Saved data entries:
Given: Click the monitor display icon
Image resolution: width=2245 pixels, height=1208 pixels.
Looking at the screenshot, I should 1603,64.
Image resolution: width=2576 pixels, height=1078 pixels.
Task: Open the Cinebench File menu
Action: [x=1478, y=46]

(WORK ORDER): Extract all of the data above without altering anything.

(RESPONSE FOR THIS EXERCISE):
Given: Click the monitor display icon
Image resolution: width=2245 pixels, height=1208 pixels.
Looking at the screenshot, I should 1603,64.
Image resolution: width=2576 pixels, height=1078 pixels.
Task: Open the Cinebench File menu
Action: [x=1478, y=46]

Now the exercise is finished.